§ AIM OF THE TASK
Arrange every line of the rows below as a JSON list of strings, one string per line, and leave out the blank lines.

Rows taken from a collection
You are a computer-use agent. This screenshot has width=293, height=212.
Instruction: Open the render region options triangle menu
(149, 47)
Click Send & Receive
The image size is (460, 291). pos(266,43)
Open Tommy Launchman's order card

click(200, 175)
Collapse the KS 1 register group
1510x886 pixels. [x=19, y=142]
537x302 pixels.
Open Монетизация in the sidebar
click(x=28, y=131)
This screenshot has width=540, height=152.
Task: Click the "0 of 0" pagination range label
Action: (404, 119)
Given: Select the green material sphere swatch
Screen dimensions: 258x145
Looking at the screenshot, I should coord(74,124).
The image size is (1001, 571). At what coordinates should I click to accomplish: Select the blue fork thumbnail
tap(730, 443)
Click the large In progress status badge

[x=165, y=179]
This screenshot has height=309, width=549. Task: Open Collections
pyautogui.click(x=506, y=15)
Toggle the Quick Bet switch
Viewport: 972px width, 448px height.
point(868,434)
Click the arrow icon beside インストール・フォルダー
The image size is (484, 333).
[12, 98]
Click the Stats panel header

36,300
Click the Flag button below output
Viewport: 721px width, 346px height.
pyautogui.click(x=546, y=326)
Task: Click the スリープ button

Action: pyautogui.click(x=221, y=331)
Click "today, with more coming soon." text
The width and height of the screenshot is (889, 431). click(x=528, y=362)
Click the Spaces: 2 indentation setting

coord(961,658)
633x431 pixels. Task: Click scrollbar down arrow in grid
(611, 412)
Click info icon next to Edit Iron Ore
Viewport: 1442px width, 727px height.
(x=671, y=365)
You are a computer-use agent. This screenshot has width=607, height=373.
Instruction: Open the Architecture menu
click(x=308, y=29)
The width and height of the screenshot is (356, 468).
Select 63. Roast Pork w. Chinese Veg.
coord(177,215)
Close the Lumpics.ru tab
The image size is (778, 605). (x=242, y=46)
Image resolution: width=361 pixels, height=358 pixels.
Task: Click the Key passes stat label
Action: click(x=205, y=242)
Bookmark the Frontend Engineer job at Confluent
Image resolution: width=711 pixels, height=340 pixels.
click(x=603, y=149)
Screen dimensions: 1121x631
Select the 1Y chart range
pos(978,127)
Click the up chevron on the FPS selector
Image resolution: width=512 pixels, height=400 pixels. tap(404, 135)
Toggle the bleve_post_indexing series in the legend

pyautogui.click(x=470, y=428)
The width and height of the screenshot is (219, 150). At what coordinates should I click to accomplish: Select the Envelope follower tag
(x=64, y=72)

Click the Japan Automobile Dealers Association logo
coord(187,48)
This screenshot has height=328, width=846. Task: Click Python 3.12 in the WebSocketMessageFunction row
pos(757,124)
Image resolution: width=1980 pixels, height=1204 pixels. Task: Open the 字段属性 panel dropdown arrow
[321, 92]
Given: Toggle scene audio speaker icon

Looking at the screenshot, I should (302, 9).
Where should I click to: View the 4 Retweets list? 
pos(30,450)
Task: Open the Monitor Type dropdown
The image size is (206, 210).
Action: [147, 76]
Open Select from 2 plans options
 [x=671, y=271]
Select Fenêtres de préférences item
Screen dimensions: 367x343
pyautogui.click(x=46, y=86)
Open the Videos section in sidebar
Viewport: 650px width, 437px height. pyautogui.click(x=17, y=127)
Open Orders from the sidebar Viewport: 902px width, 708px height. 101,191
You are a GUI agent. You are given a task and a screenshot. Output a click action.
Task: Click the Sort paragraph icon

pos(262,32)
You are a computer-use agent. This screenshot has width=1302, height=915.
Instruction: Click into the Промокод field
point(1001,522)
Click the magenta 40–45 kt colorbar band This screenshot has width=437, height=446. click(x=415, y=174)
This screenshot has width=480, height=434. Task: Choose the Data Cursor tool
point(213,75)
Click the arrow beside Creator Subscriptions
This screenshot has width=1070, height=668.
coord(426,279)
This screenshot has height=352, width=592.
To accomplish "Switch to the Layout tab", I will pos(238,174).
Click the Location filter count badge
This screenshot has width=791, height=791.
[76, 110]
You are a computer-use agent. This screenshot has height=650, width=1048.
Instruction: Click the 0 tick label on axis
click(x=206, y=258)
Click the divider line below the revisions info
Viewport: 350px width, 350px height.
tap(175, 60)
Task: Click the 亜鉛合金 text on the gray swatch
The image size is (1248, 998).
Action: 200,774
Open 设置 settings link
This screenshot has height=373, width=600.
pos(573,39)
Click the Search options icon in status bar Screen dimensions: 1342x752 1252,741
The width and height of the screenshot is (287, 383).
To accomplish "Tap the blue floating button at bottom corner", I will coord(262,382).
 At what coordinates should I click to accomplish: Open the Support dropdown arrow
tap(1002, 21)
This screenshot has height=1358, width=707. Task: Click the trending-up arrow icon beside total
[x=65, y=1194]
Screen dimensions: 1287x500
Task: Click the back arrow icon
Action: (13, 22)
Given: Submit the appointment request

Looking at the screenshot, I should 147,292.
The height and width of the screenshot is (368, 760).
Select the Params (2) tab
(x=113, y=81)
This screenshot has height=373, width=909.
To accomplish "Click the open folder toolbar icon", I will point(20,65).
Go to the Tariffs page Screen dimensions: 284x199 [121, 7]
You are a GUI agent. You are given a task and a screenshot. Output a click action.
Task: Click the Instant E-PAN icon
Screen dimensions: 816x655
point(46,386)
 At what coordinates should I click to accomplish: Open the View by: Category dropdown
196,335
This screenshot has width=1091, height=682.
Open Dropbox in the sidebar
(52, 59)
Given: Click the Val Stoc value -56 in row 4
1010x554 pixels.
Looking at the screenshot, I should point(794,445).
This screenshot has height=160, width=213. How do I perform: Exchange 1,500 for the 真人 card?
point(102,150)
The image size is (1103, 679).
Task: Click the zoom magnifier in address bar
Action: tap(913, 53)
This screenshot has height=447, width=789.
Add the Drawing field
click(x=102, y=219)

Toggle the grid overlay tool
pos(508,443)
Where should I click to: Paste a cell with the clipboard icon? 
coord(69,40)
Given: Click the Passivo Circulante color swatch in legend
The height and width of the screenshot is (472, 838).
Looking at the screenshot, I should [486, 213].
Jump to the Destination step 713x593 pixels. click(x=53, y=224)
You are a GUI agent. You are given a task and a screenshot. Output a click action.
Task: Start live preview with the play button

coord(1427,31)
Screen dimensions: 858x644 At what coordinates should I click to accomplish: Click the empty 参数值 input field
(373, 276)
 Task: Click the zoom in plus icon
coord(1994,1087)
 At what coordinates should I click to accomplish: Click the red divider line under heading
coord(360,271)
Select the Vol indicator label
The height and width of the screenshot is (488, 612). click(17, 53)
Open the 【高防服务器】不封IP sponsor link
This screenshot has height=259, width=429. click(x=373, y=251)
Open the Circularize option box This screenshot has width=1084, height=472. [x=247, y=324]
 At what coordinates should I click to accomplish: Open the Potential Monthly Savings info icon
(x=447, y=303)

§ RESULT OF THIS EXERCISE
[
  "You are a computer-use agent. This screenshot has width=293, height=212.",
  "Instruction: Open the render region options triangle menu",
  "(149, 47)",
  "Click Send & Receive",
  "The image size is (460, 291). pos(266,43)",
  "Open Tommy Launchman's order card",
  "click(200, 175)",
  "Collapse the KS 1 register group",
  "1510x886 pixels. [x=19, y=142]",
  "537x302 pixels.",
  "Open Монетизация in the sidebar",
  "click(x=28, y=131)",
  "This screenshot has width=540, height=152.",
  "Task: Click the \"0 of 0\" pagination range label",
  "Action: (404, 119)",
  "Given: Select the green material sphere swatch",
  "Screen dimensions: 258x145",
  "Looking at the screenshot, I should coord(74,124).",
  "The image size is (1001, 571). At what coordinates should I click to accomplish: Select the blue fork thumbnail",
  "tap(730, 443)",
  "Click the large In progress status badge",
  "[x=165, y=179]",
  "This screenshot has height=309, width=549. Task: Open Collections",
  "pyautogui.click(x=506, y=15)",
  "Toggle the Quick Bet switch",
  "Viewport: 972px width, 448px height.",
  "point(868,434)",
  "Click the arrow icon beside インストール・フォルダー",
  "The image size is (484, 333).",
  "[12, 98]",
  "Click the Stats panel header",
  "36,300",
  "Click the Flag button below output",
  "Viewport: 721px width, 346px height.",
  "pyautogui.click(x=546, y=326)",
  "Task: Click the スリープ button",
  "Action: pyautogui.click(x=221, y=331)",
  "Click \"today, with more coming soon.\" text",
  "The width and height of the screenshot is (889, 431). click(x=528, y=362)",
  "Click the Spaces: 2 indentation setting",
  "coord(961,658)",
  "633x431 pixels. Task: Click scrollbar down arrow in grid",
  "(611, 412)",
  "Click info icon next to Edit Iron Ore",
  "Viewport: 1442px width, 727px height.",
  "(x=671, y=365)",
  "You are a computer-use agent. This screenshot has width=607, height=373.",
  "Instruction: Open the Architecture menu",
  "click(x=308, y=29)",
  "The width and height of the screenshot is (356, 468).",
  "Select 63. Roast Pork w. Chinese Veg.",
  "coord(177,215)",
  "Close the Lumpics.ru tab",
  "The image size is (778, 605). (x=242, y=46)",
  "Image resolution: width=361 pixels, height=358 pixels.",
  "Task: Click the Key passes stat label",
  "Action: click(x=205, y=242)",
  "Bookmark the Frontend Engineer job at Confluent",
  "Image resolution: width=711 pixels, height=340 pixels.",
  "click(x=603, y=149)",
  "Screen dimensions: 1121x631",
  "Select the 1Y chart range",
  "pos(978,127)",
  "Click the up chevron on the FPS selector",
  "Image resolution: width=512 pixels, height=400 pixels. tap(404, 135)",
  "Toggle the bleve_post_indexing series in the legend",
  "pyautogui.click(x=470, y=428)",
  "The width and height of the screenshot is (219, 150). At what coordinates should I click to accomplish: Select the Envelope follower tag",
  "(x=64, y=72)",
  "Click the Japan Automobile Dealers Association logo",
  "coord(187,48)",
  "This screenshot has height=328, width=846. Task: Click Python 3.12 in the WebSocketMessageFunction row",
  "pos(757,124)",
  "Image resolution: width=1980 pixels, height=1204 pixels. Task: Open the 字段属性 panel dropdown arrow",
  "[321, 92]",
  "Given: Toggle scene audio speaker icon",
  "Looking at the screenshot, I should (302, 9).",
  "Where should I click to: View the 4 Retweets list? ",
  "pos(30,450)",
  "Task: Open the Monitor Type dropdown",
  "The image size is (206, 210).",
  "Action: [147, 76]",
  "Open Select from 2 plans options",
  " [x=671, y=271]",
  "Select Fenêtres de préférences item",
  "Screen dimensions: 367x343",
  "pyautogui.click(x=46, y=86)",
  "Open the Videos section in sidebar",
  "Viewport: 650px width, 437px height. pyautogui.click(x=17, y=127)",
  "Open Orders from the sidebar Viewport: 902px width, 708px height. 101,191",
  "You are a GUI agent. You are given a task and a screenshot. Output a click action.",
  "Task: Click the Sort paragraph icon",
  "pos(262,32)",
  "You are a computer-use agent. This screenshot has width=1302, height=915.",
  "Instruction: Click into the Промокод field",
  "point(1001,522)",
  "Click the magenta 40–45 kt colorbar band This screenshot has width=437, height=446. click(x=415, y=174)",
  "This screenshot has width=480, height=434. Task: Choose the Data Cursor tool",
  "point(213,75)",
  "Click the arrow beside Creator Subscriptions",
  "This screenshot has width=1070, height=668.",
  "coord(426,279)",
  "This screenshot has height=352, width=592.",
  "To accomplish \"Switch to the Layout tab\", I will pos(238,174).",
  "Click the Location filter count badge",
  "This screenshot has width=791, height=791.",
  "[76, 110]",
  "You are a computer-use agent. This screenshot has height=650, width=1048.",
  "Instruction: Click the 0 tick label on axis",
  "click(x=206, y=258)",
  "Click the divider line below the revisions info",
  "Viewport: 350px width, 350px height.",
  "tap(175, 60)",
  "Task: Click the 亜鉛合金 text on the gray swatch",
  "The image size is (1248, 998).",
  "Action: 200,774",
  "Open 设置 settings link",
  "This screenshot has height=373, width=600.",
  "pos(573,39)",
  "Click the Search options icon in status bar Screen dimensions: 1342x752 1252,741",
  "The width and height of the screenshot is (287, 383).",
  "To accomplish \"Tap the blue floating button at bottom corner\", I will coord(262,382).",
  " At what coordinates should I click to accomplish: Open the Support dropdown arrow",
  "tap(1002, 21)",
  "This screenshot has height=1358, width=707. Task: Click the trending-up arrow icon beside total",
  "[x=65, y=1194]",
  "Screen dimensions: 1287x500",
  "Task: Click the back arrow icon",
  "Action: (13, 22)",
  "Given: Submit the appointment request",
  "Looking at the screenshot, I should 147,292.",
  "The height and width of the screenshot is (368, 760).",
  "Select the Params (2) tab",
  "(x=113, y=81)",
  "This screenshot has height=373, width=909.",
  "To accomplish \"Click the open folder toolbar icon\", I will point(20,65).",
  "Go to the Tariffs page Screen dimensions: 284x199 [121, 7]",
  "You are a GUI agent. You are given a task and a screenshot. Output a click action.",
  "Task: Click the Instant E-PAN icon",
  "Screen dimensions: 816x655",
  "point(46,386)",
  " At what coordinates should I click to accomplish: Open the View by: Category dropdown",
  "196,335",
  "This screenshot has width=1091, height=682.",
  "Open Dropbox in the sidebar",
  "(52, 59)",
  "Given: Click the Val Stoc value -56 in row 4",
  "1010x554 pixels.",
  "Looking at the screenshot, I should point(794,445).",
  "This screenshot has height=160, width=213. How do I perform: Exchange 1,500 for the 真人 card?",
  "point(102,150)",
  "The image size is (1103, 679).",
  "Task: Click the zoom magnifier in address bar",
  "Action: tap(913, 53)",
  "This screenshot has height=447, width=789.",
  "Add the Drawing field",
  "click(x=102, y=219)",
  "Toggle the grid overlay tool",
  "pos(508,443)",
  "Where should I click to: Paste a cell with the clipboard icon? ",
  "coord(69,40)",
  "Given: Click the Passivo Circulante color swatch in legend",
  "The height and width of the screenshot is (472, 838).",
  "Looking at the screenshot, I should [486, 213].",
  "Jump to the Destination step 713x593 pixels. click(x=53, y=224)",
  "You are a GUI agent. You are given a task and a screenshot. Output a click action.",
  "Task: Start live preview with the play button",
  "coord(1427,31)",
  "Screen dimensions: 858x644 At what coordinates should I click to accomplish: Click the empty 参数值 input field",
  "(373, 276)",
  " Task: Click the zoom in plus icon",
  "coord(1994,1087)",
  " At what coordinates should I click to accomplish: Click the red divider line under heading",
  "coord(360,271)",
  "Select the Vol indicator label",
  "The height and width of the screenshot is (488, 612). click(17, 53)",
  "Open the 【高防服务器】不封IP sponsor link",
  "This screenshot has height=259, width=429. click(x=373, y=251)",
  "Open the Circularize option box This screenshot has width=1084, height=472. [x=247, y=324]",
  " At what coordinates should I click to accomplish: Open the Potential Monthly Savings info icon",
  "(x=447, y=303)"
]